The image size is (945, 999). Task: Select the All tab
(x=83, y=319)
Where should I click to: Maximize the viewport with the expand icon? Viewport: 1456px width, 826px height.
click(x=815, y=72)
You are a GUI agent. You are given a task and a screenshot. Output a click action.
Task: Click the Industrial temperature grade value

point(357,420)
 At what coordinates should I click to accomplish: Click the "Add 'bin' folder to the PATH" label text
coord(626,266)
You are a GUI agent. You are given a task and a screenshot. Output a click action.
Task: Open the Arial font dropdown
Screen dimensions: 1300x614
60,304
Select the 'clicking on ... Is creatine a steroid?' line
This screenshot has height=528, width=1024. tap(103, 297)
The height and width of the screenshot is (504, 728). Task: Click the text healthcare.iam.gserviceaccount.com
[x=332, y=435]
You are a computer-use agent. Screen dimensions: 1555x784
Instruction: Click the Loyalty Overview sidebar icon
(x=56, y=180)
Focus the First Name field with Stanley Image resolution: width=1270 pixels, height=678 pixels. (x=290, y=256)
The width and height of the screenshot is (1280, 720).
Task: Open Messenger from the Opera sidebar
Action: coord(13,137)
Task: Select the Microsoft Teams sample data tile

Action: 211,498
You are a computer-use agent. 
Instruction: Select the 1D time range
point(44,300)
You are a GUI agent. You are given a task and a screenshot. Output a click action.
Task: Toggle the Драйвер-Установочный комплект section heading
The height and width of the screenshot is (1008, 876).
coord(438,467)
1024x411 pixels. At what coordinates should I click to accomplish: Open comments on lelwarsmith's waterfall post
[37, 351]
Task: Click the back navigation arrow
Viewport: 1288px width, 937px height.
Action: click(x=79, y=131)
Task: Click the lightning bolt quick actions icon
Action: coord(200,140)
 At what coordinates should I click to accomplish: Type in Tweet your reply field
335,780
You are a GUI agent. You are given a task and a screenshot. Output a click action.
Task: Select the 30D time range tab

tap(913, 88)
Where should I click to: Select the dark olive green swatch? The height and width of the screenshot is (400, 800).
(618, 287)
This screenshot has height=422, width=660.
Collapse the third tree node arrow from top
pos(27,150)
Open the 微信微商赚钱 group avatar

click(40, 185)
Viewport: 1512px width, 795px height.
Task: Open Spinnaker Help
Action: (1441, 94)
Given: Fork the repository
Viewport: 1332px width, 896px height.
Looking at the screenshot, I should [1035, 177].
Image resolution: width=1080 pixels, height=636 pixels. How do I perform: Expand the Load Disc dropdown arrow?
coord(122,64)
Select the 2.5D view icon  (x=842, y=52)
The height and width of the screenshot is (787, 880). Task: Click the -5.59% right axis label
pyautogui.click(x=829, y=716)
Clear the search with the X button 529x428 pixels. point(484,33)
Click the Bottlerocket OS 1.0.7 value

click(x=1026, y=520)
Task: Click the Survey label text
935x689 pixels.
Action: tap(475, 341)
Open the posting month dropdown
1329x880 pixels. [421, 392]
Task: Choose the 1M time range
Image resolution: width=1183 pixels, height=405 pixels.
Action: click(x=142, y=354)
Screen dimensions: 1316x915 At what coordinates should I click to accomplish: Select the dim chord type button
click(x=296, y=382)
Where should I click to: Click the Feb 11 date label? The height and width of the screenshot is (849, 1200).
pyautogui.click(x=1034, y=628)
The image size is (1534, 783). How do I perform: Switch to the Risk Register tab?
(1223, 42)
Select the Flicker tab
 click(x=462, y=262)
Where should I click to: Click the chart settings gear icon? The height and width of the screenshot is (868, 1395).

**Problem to solve**
Give the records above as a numbered list, from their first line through the line containing "(x=56, y=180)", both ends included. Leave out blank lines.

**Final answer**
1. The image size is (945, 999). Task: Select the All tab
2. (x=83, y=319)
3. Where should I click to: Maximize the viewport with the expand icon? Viewport: 1456px width, 826px height.
4. click(x=815, y=72)
5. You are a GUI agent. You are given a task and a screenshot. Output a click action.
6. Task: Click the Industrial temperature grade value
7. point(357,420)
8.  At what coordinates should I click to accomplish: Click the "Add 'bin' folder to the PATH" label text
9. coord(626,266)
10. You are a GUI agent. You are given a task and a screenshot. Output a click action.
11. Task: Open the Arial font dropdown
12. Screen dimensions: 1300x614
13. 60,304
14. Select the 'clicking on ... Is creatine a steroid?' line
15. This screenshot has height=528, width=1024. tap(103, 297)
16. The height and width of the screenshot is (504, 728). Task: Click the text healthcare.iam.gserviceaccount.com
17. [x=332, y=435]
18. You are a computer-use agent. Screen dimensions: 1555x784
19. Instruction: Click the Loyalty Overview sidebar icon
20. (x=56, y=180)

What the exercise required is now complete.